1年目看護師のプリセプターをしている”プリ セプ太”。
1年目のちょっとおっちょこちょいの”慌 てるよ”ちゃんが泣きそうな顔をしながら、こんな報告をしてきました。

慌 てるよ:「せんぱ〜い、またせん妄患者さんに抜かれちゃいました。。。よりによって昨日、先生が1時間かけて取ったCVカテなんです。。。師長さんに報告、一緒に来てくださ〜い。」

プリ セプ太:「あの患者さんでか…orz 昨日、先生CV取れた後、顔げっそりしてたもんね。抜かれたのは仕方ない。一緒に師長さんに報告、行くか。」

慌 てるよ:「ありがとうございます!とても心強いですーーー!」

プリ セプ太:「師長さん…あの、とても言いづらいのですが、CVの自己抜去が起きてしまいまして…」

師長さん:「また慌てるよさん、自己抜去?ちょっと、もう少ししっかり注意しないといけないんじゃないの?インシデントと振り返り、よろしくね。
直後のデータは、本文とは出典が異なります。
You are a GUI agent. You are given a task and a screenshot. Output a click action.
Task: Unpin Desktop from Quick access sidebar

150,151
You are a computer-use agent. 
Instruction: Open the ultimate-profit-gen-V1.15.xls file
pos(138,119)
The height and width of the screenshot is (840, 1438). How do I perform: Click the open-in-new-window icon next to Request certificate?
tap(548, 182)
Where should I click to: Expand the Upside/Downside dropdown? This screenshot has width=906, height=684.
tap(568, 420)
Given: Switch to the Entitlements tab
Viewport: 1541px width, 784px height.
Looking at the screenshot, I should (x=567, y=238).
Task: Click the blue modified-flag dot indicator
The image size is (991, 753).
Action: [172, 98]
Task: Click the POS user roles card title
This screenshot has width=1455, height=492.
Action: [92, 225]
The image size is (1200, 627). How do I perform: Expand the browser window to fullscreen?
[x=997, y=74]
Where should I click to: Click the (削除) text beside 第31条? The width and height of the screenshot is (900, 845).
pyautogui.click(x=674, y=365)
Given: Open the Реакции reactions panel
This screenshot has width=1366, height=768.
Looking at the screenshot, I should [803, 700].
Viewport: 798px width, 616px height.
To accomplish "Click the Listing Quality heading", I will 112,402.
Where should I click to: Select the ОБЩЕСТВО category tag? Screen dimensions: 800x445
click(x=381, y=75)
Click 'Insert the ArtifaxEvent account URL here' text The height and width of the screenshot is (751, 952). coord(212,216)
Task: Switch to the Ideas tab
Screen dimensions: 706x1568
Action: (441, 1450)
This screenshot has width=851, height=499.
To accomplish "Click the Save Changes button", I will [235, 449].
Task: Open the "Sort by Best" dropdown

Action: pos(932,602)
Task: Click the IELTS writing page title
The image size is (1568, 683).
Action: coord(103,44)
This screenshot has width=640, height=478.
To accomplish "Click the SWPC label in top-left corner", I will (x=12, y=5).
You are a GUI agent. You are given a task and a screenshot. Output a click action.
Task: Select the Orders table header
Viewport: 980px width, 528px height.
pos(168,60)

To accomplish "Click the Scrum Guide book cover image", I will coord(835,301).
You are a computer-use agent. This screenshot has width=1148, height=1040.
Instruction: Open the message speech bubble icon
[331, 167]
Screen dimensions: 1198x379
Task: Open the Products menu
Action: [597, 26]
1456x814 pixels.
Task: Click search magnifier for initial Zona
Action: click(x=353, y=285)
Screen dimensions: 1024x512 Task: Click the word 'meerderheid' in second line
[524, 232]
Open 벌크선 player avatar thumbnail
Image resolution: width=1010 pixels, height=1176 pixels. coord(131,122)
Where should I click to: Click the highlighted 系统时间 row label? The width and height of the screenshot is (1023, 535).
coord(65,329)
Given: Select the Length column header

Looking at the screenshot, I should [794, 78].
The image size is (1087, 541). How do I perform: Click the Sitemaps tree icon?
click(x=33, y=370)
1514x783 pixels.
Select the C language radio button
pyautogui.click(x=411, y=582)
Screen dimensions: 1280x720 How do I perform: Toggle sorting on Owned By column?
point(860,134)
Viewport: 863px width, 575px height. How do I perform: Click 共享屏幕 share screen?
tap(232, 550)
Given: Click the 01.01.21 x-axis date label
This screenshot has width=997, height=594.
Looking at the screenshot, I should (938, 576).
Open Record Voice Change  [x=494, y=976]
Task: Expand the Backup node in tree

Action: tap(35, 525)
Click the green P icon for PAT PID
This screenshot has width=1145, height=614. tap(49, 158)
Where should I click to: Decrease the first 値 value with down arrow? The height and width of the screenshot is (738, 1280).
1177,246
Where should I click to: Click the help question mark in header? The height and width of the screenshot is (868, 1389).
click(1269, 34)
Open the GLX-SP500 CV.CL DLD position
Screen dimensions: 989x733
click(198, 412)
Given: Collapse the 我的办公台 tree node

それにしても、またせん妄患者さん?最近せん妄患者、多いんじゃない?ICUの患者さんで、せん妄を呈した患者さんがどれくらいいるのか調べることできない?」

さて、こんな依頼がありました。
皆さんはどのように調査しますか?
仮に、以下の3つの方法から選択する場合、どれを選択しますか?

①本日ICUに入室している患者を対象にせん妄の発生の有無を調査
”せん妄を呈している患者÷本日ICUに入室している患者”
で算出。

②本日から1ヶ月間ICUに入室した患者を調査
”せん妄を呈した患者÷1ヶ月間のICU入室患者数”
で算出。

③本日から1ヶ月間ICUに入室した患者を追跡
”せん妄を呈した患者÷追跡したICU患者の滞在日数の合計”
で算出。

さて、どれを選ぶでしょうか?
どれでもICUでせん妄を呈した患者さんがどれくらいいるのか表してはいます。
ただ、それぞれで意味が異なりますし、ちょっと悩んだ人もいるかもしれません。
それでは、それぞれ解説していきますね。

①本日ICUに入室している患者を対象にせん妄の発生の有無を調査。
”せん妄を呈している患者÷本日ICUに入室している患者”

これは手っ取り早く、簡単に調査することができますね。
ちなみに、算出された値を”有病割合(Prevalence)”と言います。
有病割合は、

”有病割合=ある一時点でのイベント発生数÷観察人数”

で求めることができ、「本日」という言葉があるように、一時点でのデータから算出されます。
このような調査方法のことを横断研究と言い、国勢調査などがこれに当たります。
有病割合や横断研究は、”手っ取り早い”ことがメリットで、つまり時間的・コスト的に効率が良く、要因によって比較できることができます。
しかし欠点として、一時点での結果であるため、対象者数が少ないことや、因果関係を検討することが非常に難しいことが挙げられます。

②本日から1ヶ月間ICUに入室した患者を調査。
”せん妄を呈した患者÷1ヶ月間のICU入室患者数”

この調査方法では手間がかかりますが、対象者も多く、わかりやすいですね。
この式で算出された値を”発症割合(Incidence)”と言います。
発症割合は、

”発症割合=イベント発生人数÷追跡された人”

で求めることができます。
そして、②のような調査方法のことをコホート研究といいます。
聞いたことがあるのではないでしょうか?
そして、このコホート研究では、確かに手間がかかりますが、因果関係を検討することができることがメリットです。

③本日から1ヶ月間ICUに入室した患者を追跡
”せん妄を呈した患者÷追跡したICU患者の滞在日数の合計”

これはどうでしょうか?
この式で算出された値を”発生率(incidence rate)”と言います。
えっ?これが発生率?”滞在日数の合計”が分母になってる?と思う方もいるかもしれません。
確かにちょっとわかりづらいですね。
発生率は、

”発生率=イベント発生人数÷追跡された人の時間の合計”

で求めることができます。

分母を見てもらうとわかりますが、発生率では”追跡された時間”が考慮されています。
というのも、追跡期間の間、対象患者のICUの滞在日数というのは人それぞれ異なりますよね。
それに、ICU滞在日数が長いほど、せん妄となる要因を受ける機会は増えるはずです。
この時間も考慮しましょう、というのが、発生率です。
というのも、「率」という言葉には、時間という概念が含まれており、注意が必要です。
そして、こちらもコホート研究を行うことで算出できます。

発生率という言葉なんて、ニュースなどでも使用される言葉ですし、日常的に用いるのは問題ないのかな?と、個人的には思ったりします。
しかし、調査や研究などで使用する場合、少し注意する必要がありそうですね。